12 Şubat Kahramanmaraş’ımızın kurtuluşunun yıl dönümü. Bugünün önemi, geçmiş tarihin özeti gibi kanıksanmış şeyler yazmayacağım bugün. Bunları Kahramanmaraş’ın hemen hemen her ferdi biliyor.
Nüfus kağıdımda yazan Kahramanmaraş ibaresini gururla taşımakla birlikte bugün
nüfus kağıdında Kahramanmaraş yazmayanların 12 Şubat, öncesi ve sonrasına bakış açılarını dillendirmeye, anlamlandırmaya çalışacağım.
Evet hemen hemen her ilin bir kurtuluş hikayesi, her ilin belli bir tarihi kutlama etkinliği vardır. Çoğunluğu yalnızca o belirlenen gün, şehir merkezinde bulunan meydana yetkililerin iştiraki, bir iki konuşma ve kısa anma gösterilerinden ibarettir. Toplam etkinlik birkaç saat ile sınırlıdır. Çoğu zaman bu etkinlikten halkın haberi bile olmaz.
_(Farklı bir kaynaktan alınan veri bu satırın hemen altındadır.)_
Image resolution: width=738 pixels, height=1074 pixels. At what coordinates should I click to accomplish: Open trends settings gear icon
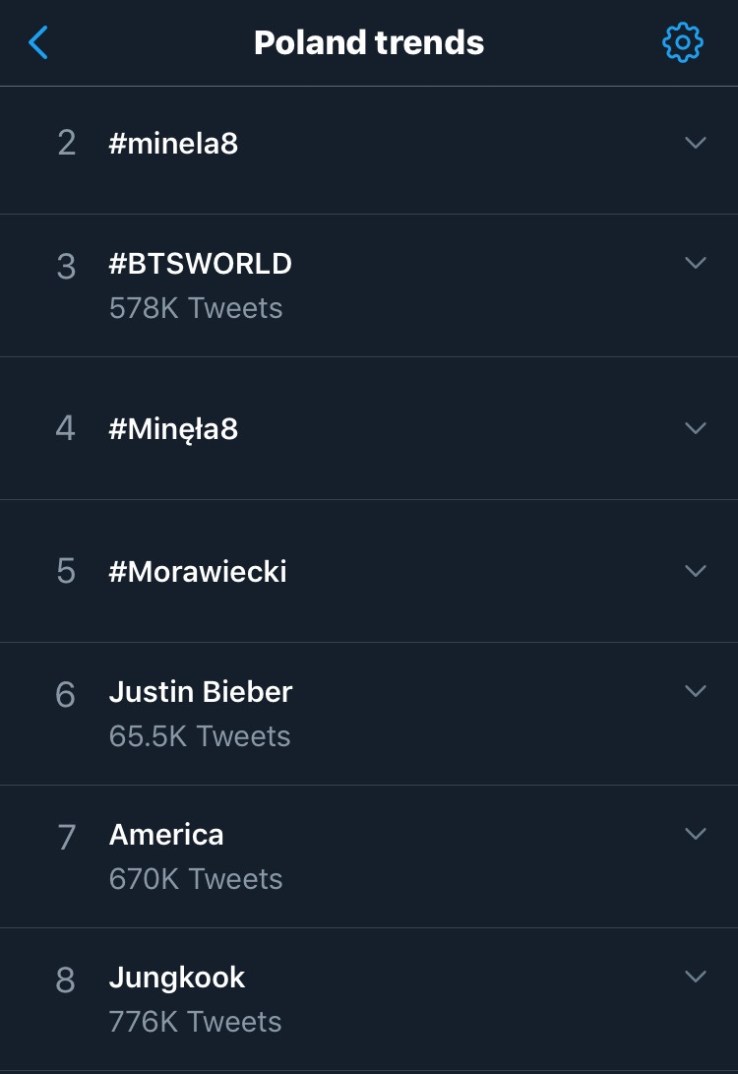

O yüzden kimisi Kahramanmaraş ilinin 12 Şubat’a verdiği özel önem, günlerce süren gösteriler, anma etkinlikleri, halkın buna yoğun katılımını anlamakta güçlük çeker.
Öyle ya, kendi şehrinin kurtuluş gününü bile doğru dürüst bilmeyenlerin, günler öncesinden başlayan gece yürüyüşleri, konferanslar, tiyatro gösterileri, Türkiye’ye mal olmuş ulusal sanatçıların şehrimize ziyareti, henüz 14-15 yaşındaki bıyığı yeni terleyen gençlerin birbirinden renkli elbiseleri ile sokak sokak gezmeleri, halkın bu gün için günler öncesinden hazırlık yapmaları, sokakları doldurması çok anlaşılır bir durum değildir. Kimisi buna gıpta ile bakar. Kimisi abartılı bulur. Kimi alkışlar, kimisi gereksiz bulur.
Tarih maalesef çabucak tozlu raflardaki yerini alır. O yüzden onu yazan kitapları sık sık almalı, sık sık okumalı ki hafızalardaki yeri hep canlı dursun. Bahsettiğimiz kahramanlık olayı üç yüz beş yüz yıl öncesine ait değil. Yaklaşık 100 yıl öncesinde yaşanmış bir destan. Yani babamızın dedesinin, en fazla dedemizin dedesinin yazdığı bir destan.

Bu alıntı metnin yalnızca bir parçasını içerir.